The Wild Ones is Nafiza Azad’s second novel – and it’s certainly a wild ride. If you’ve ever wanted to read a YA novel that tosses away the worst tropes of the genre and replaces them with unique storytelling and a beautifully diverse cast of characters, you won’t want to miss this one.
Paheli, betrayed into horrible circumstances by her own mother, escapes and meets Taraana, a boy who gives her a box of stars before he disappears. The stars give her magic as well: She gains access to the Between, a world of magic that can also be used to travel the mortal world (and its beautiful cities, which hide their magic from mere humans). Paheli becomes the first of the Wild Ones – a family of magical girls who, like her, were rescued from exploitation and loss. They roam around collecting more girls in need of saving, always existing on the edges of the magical and non-magical worlds, until Taraana reappears… and he needs their help. He’s being hunted by beings who want to destroy him to take his powers; if that happens, both the Wild Ones and magic itself are at risk of destruction too.

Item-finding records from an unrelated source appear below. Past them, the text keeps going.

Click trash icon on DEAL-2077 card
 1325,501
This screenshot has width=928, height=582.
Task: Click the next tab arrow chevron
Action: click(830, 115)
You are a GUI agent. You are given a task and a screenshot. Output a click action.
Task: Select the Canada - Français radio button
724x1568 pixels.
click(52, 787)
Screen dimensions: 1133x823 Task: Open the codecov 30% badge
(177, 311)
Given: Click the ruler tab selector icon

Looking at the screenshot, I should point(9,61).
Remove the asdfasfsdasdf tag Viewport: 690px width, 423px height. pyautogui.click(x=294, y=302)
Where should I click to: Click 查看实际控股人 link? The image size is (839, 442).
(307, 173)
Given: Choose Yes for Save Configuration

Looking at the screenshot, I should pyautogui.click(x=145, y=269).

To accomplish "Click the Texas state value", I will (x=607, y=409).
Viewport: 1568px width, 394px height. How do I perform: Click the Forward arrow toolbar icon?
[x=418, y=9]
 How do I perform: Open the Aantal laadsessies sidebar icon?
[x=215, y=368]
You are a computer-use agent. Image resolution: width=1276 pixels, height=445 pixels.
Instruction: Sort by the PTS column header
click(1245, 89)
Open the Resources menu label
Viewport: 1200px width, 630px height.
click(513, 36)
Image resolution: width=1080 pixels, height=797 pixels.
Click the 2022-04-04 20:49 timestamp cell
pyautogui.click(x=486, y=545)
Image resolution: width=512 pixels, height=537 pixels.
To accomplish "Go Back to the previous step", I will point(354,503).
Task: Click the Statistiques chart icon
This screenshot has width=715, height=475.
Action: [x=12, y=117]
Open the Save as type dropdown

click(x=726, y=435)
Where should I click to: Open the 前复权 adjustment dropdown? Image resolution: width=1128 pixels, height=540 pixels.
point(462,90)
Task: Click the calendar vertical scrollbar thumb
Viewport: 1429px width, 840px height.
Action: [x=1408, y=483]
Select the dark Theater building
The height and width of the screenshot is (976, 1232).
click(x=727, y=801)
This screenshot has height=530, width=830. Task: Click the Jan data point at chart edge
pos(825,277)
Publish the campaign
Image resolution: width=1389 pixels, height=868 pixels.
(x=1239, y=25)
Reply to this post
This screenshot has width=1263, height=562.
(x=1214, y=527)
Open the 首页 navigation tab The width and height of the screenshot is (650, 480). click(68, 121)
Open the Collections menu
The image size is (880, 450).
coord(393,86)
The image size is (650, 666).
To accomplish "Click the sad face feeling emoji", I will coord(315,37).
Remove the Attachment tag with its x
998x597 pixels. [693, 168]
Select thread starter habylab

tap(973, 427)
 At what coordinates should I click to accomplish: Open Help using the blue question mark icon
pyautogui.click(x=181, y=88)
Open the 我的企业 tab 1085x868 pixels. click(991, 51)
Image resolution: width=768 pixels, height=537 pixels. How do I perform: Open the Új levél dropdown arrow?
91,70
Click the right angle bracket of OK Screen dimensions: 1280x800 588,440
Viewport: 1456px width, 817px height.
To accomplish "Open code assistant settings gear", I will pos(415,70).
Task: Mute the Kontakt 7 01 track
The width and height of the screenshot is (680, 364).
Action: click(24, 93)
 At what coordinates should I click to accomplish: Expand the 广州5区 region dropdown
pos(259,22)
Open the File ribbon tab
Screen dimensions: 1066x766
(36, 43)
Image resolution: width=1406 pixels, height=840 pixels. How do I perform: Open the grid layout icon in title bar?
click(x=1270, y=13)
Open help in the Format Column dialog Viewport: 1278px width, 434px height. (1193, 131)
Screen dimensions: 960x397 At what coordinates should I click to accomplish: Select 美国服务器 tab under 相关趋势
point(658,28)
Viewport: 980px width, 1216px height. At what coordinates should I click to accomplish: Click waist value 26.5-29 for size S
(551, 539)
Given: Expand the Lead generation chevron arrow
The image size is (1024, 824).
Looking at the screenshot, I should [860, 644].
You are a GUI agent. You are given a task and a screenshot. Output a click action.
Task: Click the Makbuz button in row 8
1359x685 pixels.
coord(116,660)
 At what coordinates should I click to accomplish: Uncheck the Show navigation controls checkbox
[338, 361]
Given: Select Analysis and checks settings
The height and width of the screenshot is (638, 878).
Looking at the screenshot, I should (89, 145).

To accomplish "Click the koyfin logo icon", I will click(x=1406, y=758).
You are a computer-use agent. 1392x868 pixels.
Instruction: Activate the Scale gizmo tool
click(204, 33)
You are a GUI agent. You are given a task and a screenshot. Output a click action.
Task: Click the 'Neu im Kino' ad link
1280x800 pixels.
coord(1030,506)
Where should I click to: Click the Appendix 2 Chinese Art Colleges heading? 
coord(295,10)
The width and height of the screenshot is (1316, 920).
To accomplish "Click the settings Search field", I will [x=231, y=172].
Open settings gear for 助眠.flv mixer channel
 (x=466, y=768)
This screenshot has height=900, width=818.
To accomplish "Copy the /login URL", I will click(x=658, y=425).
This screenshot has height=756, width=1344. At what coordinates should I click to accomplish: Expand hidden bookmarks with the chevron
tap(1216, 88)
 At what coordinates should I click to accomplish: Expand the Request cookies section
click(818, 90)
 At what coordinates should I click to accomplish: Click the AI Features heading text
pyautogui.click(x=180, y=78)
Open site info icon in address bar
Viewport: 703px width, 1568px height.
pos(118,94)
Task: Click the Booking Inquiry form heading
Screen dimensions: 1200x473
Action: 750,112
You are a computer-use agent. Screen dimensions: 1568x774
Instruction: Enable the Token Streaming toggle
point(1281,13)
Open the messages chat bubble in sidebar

Magic girl gang to the rescue!
The Wild Ones features plenty of things you might expect from this kind of story (a great cast of characters, a creative magic system, and sisterly bonding, for a start) – but also things that were a surprise to me. Unlike in most of my experiences with YA fantasy, this story really takes the time to be introspective. Readers get to see inside the heads of all the Wild Ones and truly feel the weight of their thoughts as they move through their world. I ended up liking this, but it can admittedly get confusing – the first-person point of view shifts between sections without clear labels, so it’s not always obvious which character is narrating each chapter.
There are also some pretty stark differences in writing style between each chapter that make it feel almost like an experimental art piece at times. Some sections are vivid prose, others are straightforward and unadorned, and others are even poetry. While this is cool, it took me out of the story a little, which was a bit disappointing. There’s a lot to enjoy about these heroines – I wanted to be able to be absorbed by their stories rather than having to focus on determining who was talking and whether what they were saying was part of the overall plot or more just “commentary” on the types of issues they face.
One word of caution – this book is definitely on the “adultier” side of young adult fiction. Heavy topics abound (although I feel they’re respectfully handled), so you’ll want to look up trigger warnings if you don’t like seeing certain content in your reading.
Otherwise, though, The Wild Ones is a fascinating read with an empowering message of hope, especially for the ladies out there – I highly recommend it if you’re looking for something a little different in your YA/fantasy TBR pile!
A copy of this book was provided by the publisher, Simon & Schuster, for review.